SALAD NICOISE 
8 new potatoes, about 1 lb., well scrubbed
2 lbs. green beans, cooked crisp
10 very ripe Italian plum tomatoes, washed and quartered
1 sm. purple onion, peeled and thinly sliced
1/2 c. black olives
1/4 c. chopped Italian parsley
Pinch of salt
1 tsp. freshly ground black pepper
3/4 c. vinaigrette (see tomato-avocado salad or use your own)
6 hard-cooked eggs, shelled and quartered
12 oz. can white tuna, well drained
2 oz. anchovy fillets (optional)

Cook potatoes in boiling salted water until tender but not mushy, about 10 minutes. When cool enough to handle, quarter the potatoes and transfer them to a large bowl. Add the green beans, tomatoes, onion, olives, parsley, a pinch of salt and the pepper.

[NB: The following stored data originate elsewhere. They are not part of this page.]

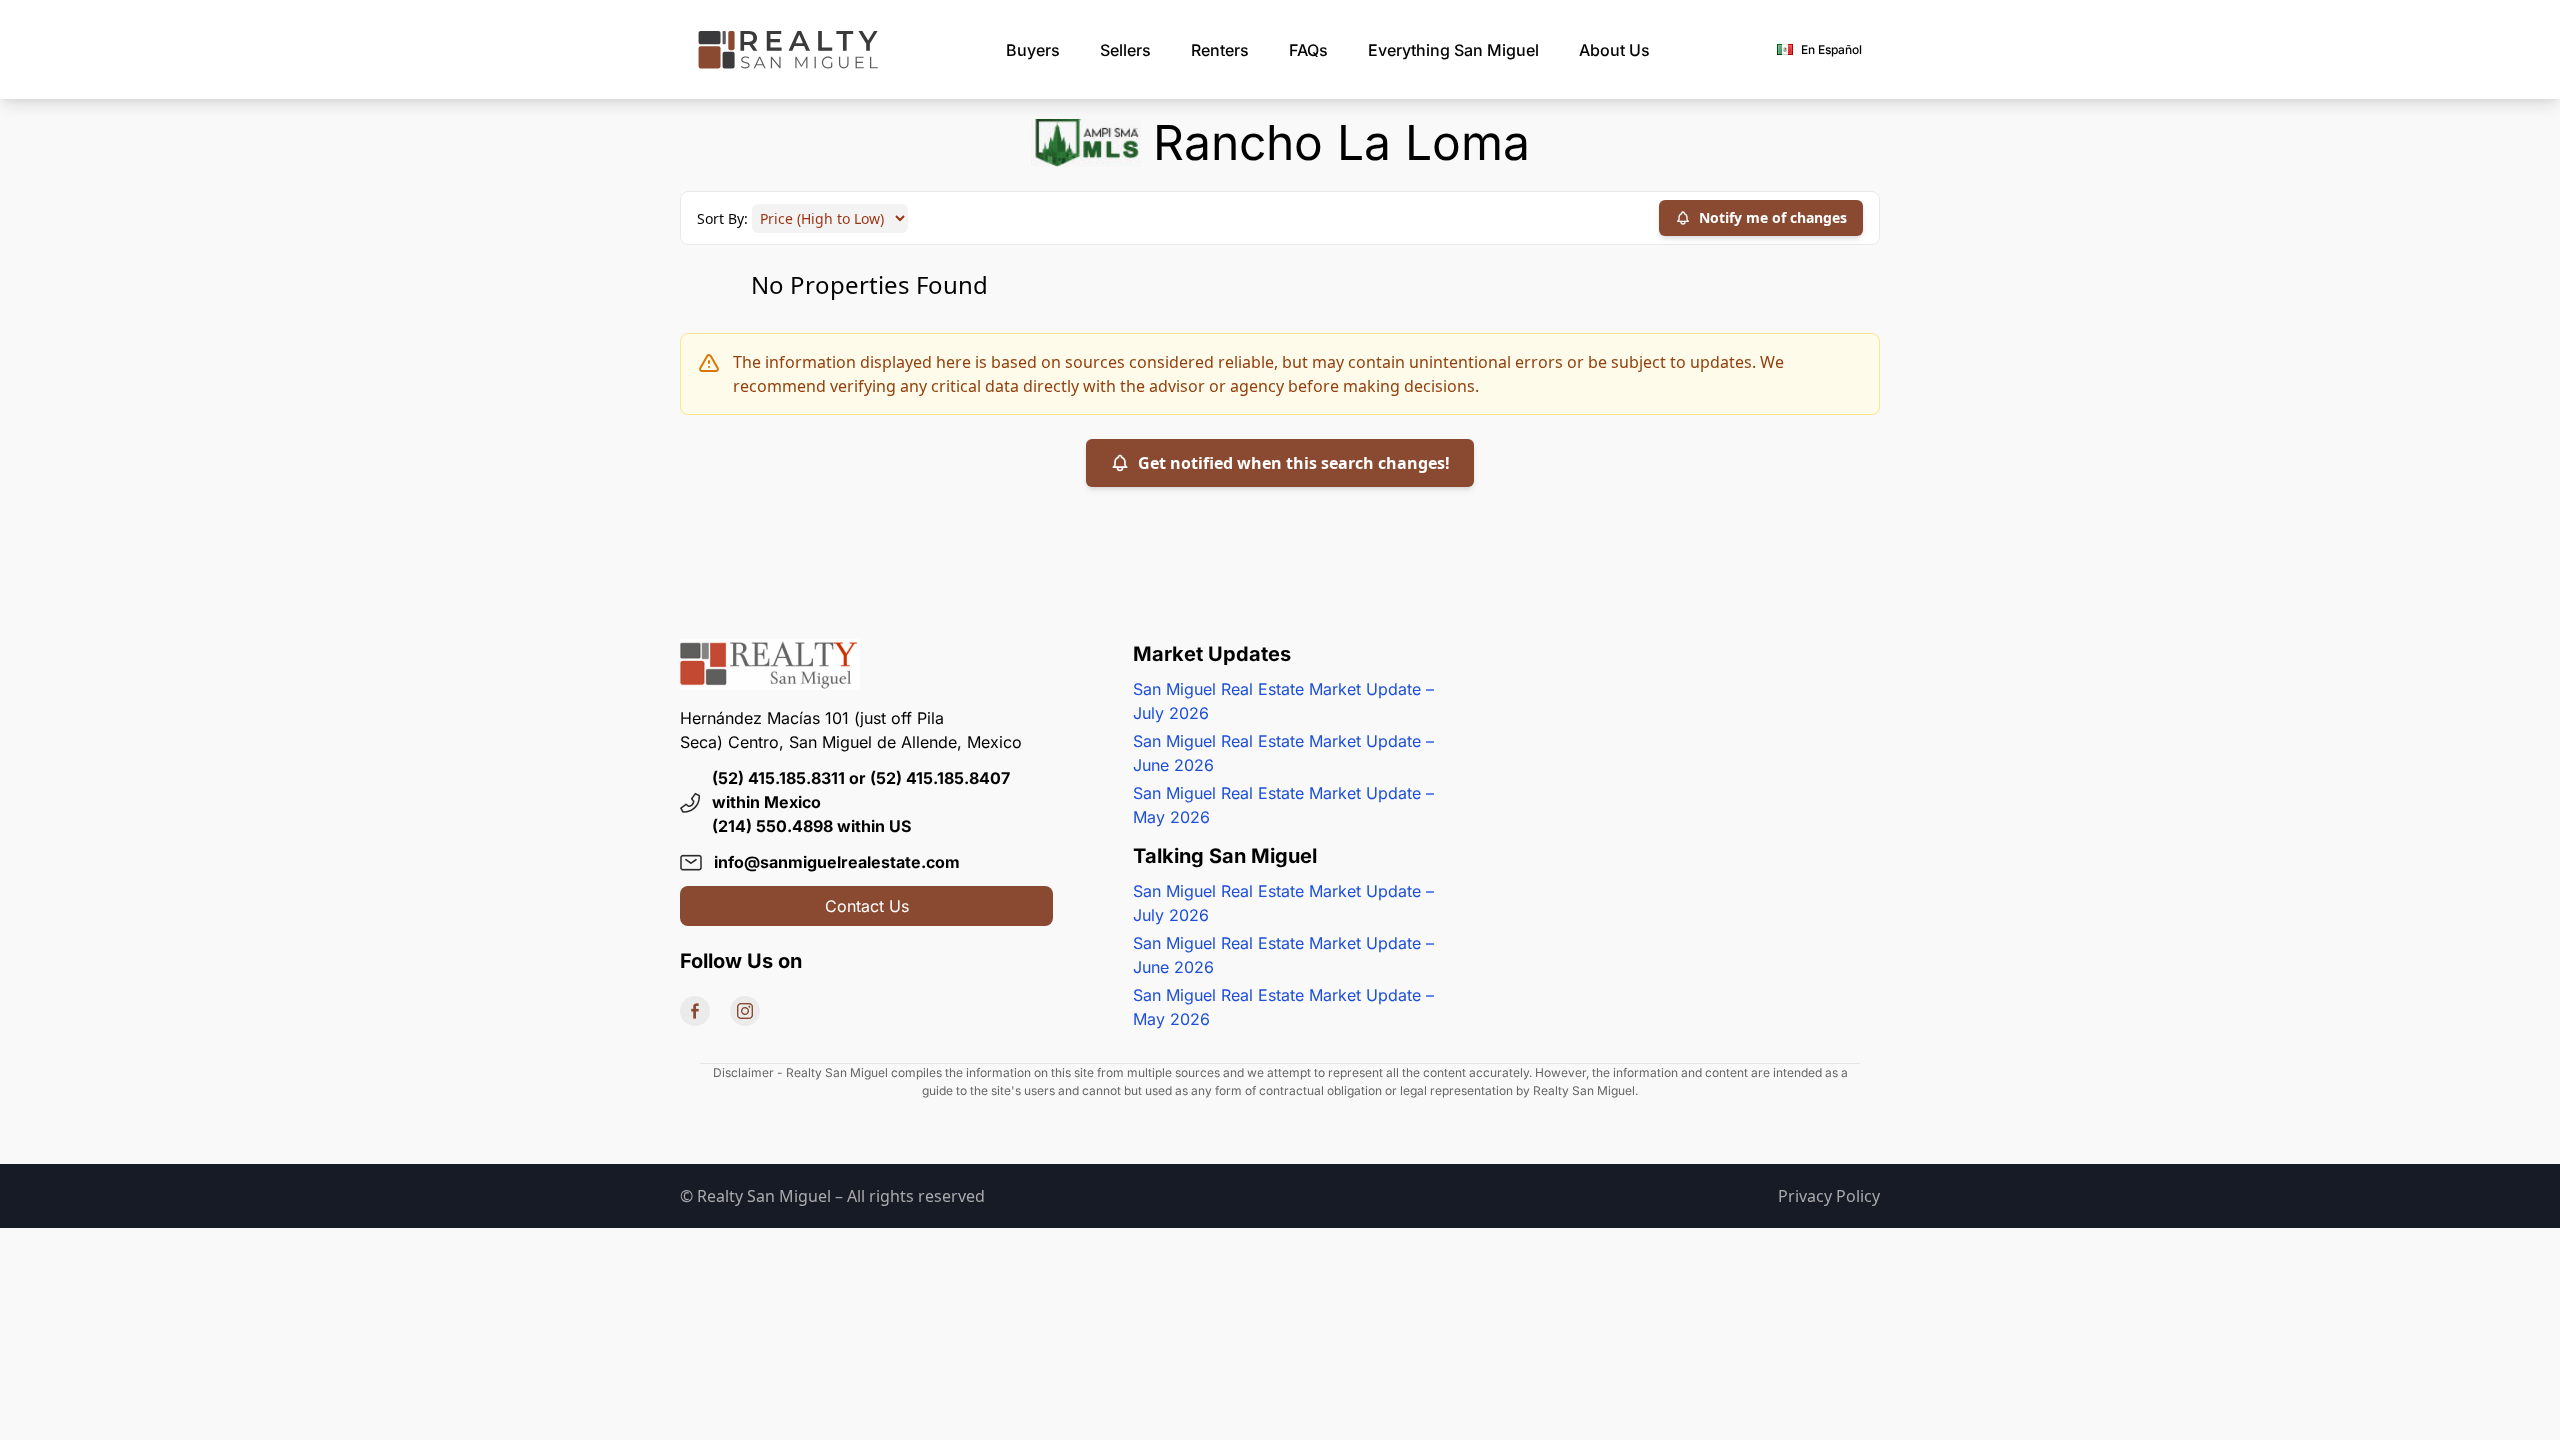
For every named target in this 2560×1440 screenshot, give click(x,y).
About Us (1614, 50)
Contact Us (867, 906)
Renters (1220, 50)
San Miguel (1453, 50)
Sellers (1125, 50)
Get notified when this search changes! (1294, 463)
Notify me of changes (1773, 217)
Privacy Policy (1829, 1196)
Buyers (1033, 50)
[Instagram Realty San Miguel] (745, 1011)
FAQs (1308, 50)
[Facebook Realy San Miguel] (695, 1011)
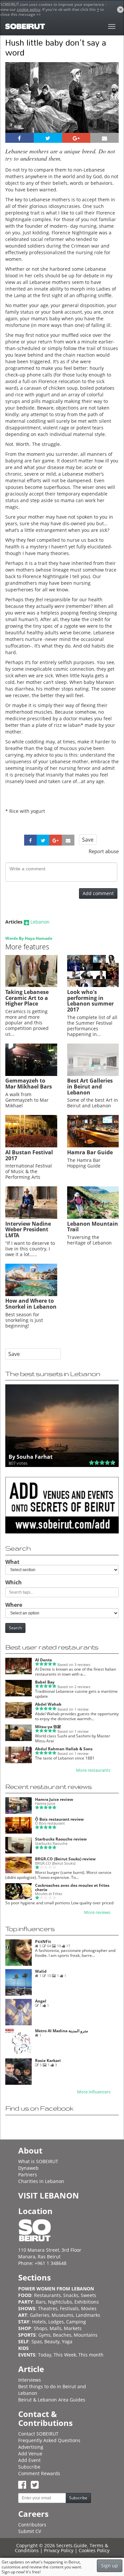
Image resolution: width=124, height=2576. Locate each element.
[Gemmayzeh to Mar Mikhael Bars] (31, 1074)
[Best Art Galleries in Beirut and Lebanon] (93, 1074)
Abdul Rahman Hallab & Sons (64, 1749)
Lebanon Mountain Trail (92, 1226)
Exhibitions (86, 2302)
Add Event (29, 2460)
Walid (41, 1971)
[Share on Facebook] (19, 138)
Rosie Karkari (48, 2060)
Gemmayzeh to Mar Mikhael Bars (28, 1083)
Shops (40, 2328)
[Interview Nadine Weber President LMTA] (31, 1217)
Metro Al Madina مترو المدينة (61, 2031)
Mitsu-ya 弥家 (48, 1726)
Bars (41, 2302)
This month (90, 2355)
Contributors (32, 2524)
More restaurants (93, 1770)
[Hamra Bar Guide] (93, 1146)
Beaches (62, 2335)
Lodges (56, 2321)
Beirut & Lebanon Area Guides (51, 2400)
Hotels (39, 2321)
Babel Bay (45, 1682)
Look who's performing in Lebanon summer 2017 (90, 1000)
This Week (65, 2355)
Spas (36, 2341)
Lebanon (40, 922)
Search (15, 1628)
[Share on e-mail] (104, 138)
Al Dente (43, 1660)
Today (44, 2355)
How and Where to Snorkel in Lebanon (31, 1303)
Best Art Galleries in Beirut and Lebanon (90, 1086)
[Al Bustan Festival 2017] (31, 1146)
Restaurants (47, 2295)
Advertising (30, 2447)
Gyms (44, 2335)
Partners (27, 2174)
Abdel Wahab (48, 1704)
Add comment (98, 893)
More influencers (93, 2092)
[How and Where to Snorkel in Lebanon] (31, 1294)
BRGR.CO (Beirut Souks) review (65, 1859)
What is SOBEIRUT (38, 2161)
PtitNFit (43, 1941)
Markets (73, 2328)
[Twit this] (48, 138)
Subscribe (29, 2467)
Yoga (67, 2341)
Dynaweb (28, 2168)
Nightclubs (60, 2302)
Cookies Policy (94, 2550)
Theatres (48, 2308)
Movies (89, 2308)
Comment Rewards (39, 2473)
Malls (56, 2328)
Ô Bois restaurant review (59, 1819)
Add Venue (30, 2453)
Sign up (109, 2565)
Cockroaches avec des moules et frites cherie (72, 1887)
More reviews (97, 1912)
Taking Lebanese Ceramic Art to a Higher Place (27, 997)
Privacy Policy (58, 2550)
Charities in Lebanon (41, 2181)
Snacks (70, 2295)
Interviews (29, 2380)
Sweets (88, 2295)
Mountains (86, 2335)
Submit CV (29, 2531)
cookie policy (28, 9)
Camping (76, 2321)
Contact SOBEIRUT (38, 2434)
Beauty (52, 2341)
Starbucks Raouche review (61, 1839)
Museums (62, 2315)
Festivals (69, 2308)
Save (88, 839)
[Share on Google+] (76, 138)
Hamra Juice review (54, 1799)
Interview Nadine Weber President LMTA (28, 1229)
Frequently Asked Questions (49, 2440)
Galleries (39, 2315)
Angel (40, 2001)
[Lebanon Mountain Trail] (93, 1217)
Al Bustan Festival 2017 (29, 1155)
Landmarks (88, 2315)
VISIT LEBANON (48, 2195)
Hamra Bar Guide (90, 1152)
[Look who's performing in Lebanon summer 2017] (93, 985)
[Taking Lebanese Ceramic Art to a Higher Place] (31, 985)
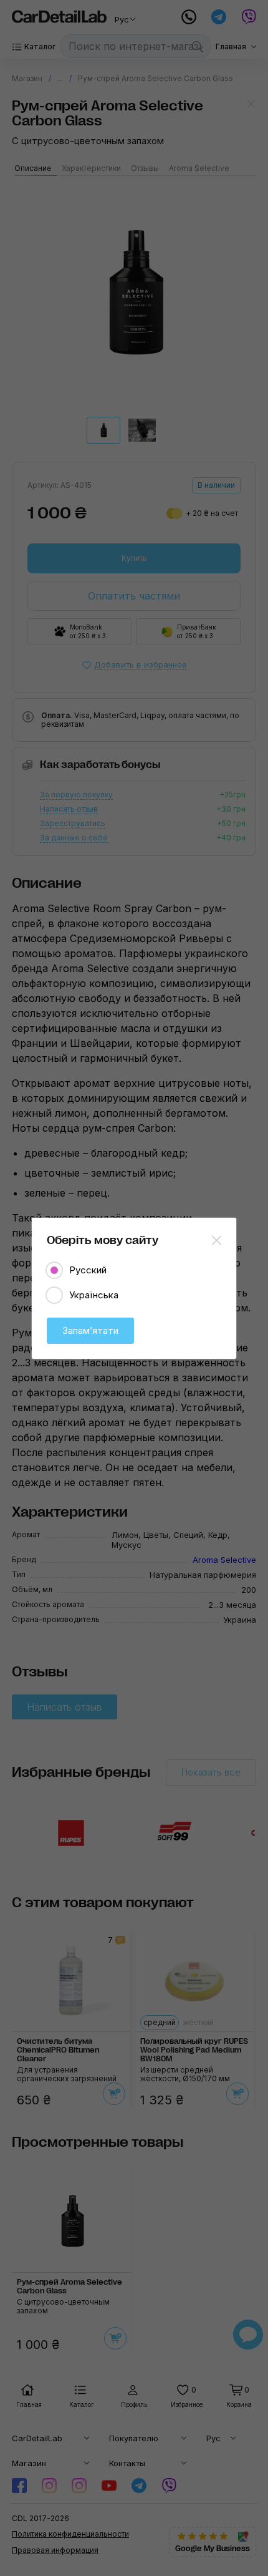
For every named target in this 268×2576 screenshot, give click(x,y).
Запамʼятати (90, 1330)
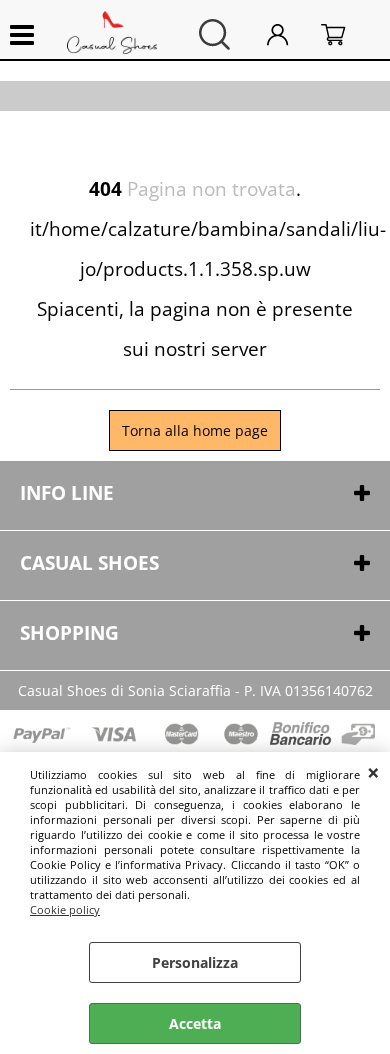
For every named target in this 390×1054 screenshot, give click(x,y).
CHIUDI (373, 772)
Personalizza (195, 962)
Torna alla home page (195, 430)
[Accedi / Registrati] (289, 34)
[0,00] (345, 34)
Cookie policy (65, 909)
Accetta (195, 1023)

Pour 1/2 cup of the vinaigrette over the vegetables and toss gently but well. Transfer the mixture to a large serving platter. Arrange the hard-cooked egg quarters around the edge of the platter. Flake the tuna over the salad and arrange the anchovy fillets, if you use them, in a lattice pattern over the tuna. Drizzle with additional vinaigrette and serve at room temperature. Serves 6-8.